Meetings of the working groups originally arranged for March 2020 were postponed in response to the coronavirus pandemic.  These meetings subsequently took place online in August 2020 where working group members provided their feedback on the Review’s interim report.

The final meetings were held online in October 2020.  Working group members were asked for their thoughts on priority areas for change and their ideas for the potential solutions.  The Chair also asked the representative for the Scottish Human Rights Commission for an analysis of the issues raised in the interim report, from a human rights perspective.  The Scottish Human Rights Commission published this report in January 2021.[2]

From August until the end of December 2020, and throughout the earlier work of the Review, members continued to be available to the Review team for additional evidence requests.

The Chair and secretariat of the Review are indebted to the support provided to them by the working group members.

Background to this report

This is the second and final report of the Review.

The Review gathered evidence during its ‘listening phase’ which ran between August 2019 and February 2020.  The Review sought the views of people in two ways.  There was a formal call for evidence that ran from 14 October 2019 until 31 January 2020.  The Review received 103 responses from 56 organisations and 47 individuals.  Alongside these written responses, the Chair went out and met people receiving and delivering forensic mental health services.  He visited 10 secure hospital sites where he met with 88 people with lived experience, 16 family members and 118 staff.  Advocacy workers supported and amplified the voices of people with lived experience at a number of these visits.  He also met with people individually and spoke at a number of conferences.
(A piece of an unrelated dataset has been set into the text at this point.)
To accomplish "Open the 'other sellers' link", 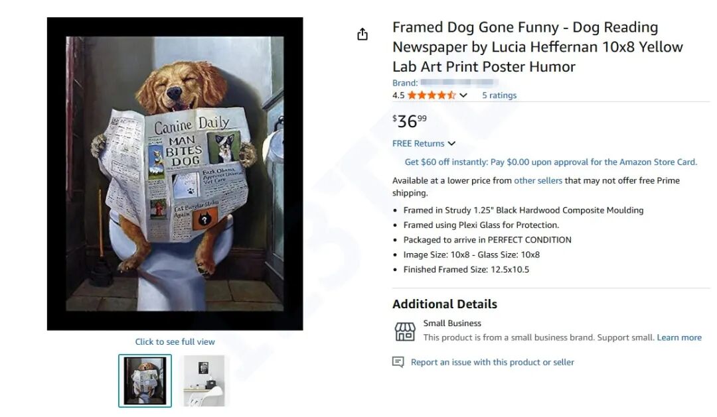I will [x=538, y=180].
An analysis of the evidence received by the Review was published in August 2020.  This interim report, What People Told Us, provides an overview of the key issues and challenges in forensic mental health services in Scotland as they are experienced by the people receiving and delivering them.[3]  Between August and October 2020, the Review invited feedback on the report.  This allowed people another opportunity to bring any issues to the attention of the Review.  A further 20 written responses were made during this period and the Chair arranged and accepted invitations to meet with interested groups and individuals.  The Review team continued to proactively gather further information to address evidence gaps until December 2020.

The full list of engagement activities and organisations who responded to the Review’s public calls for evidence are listed at Annex C: Responses to calls for evidence and Annex D: Engagement activities supporting the work of the Review.  As well as the formal responses to the consultation exercises, the Review has received and considered over 300 other supplementary documents including reports, articles, guidelines and responses to specific requests for information.

This report is informed by the evidence of the interim report and the additional evidence the Review has gathered since its publication.  It identifies the key issues that the Review considers need to be addressed to improve the delivery of forensic mental health services in Scotland.  It also makes a number of specific recommendations as to how this should be done.

In this report the term ‘forensic mental health services’ includes forensic learning disability services.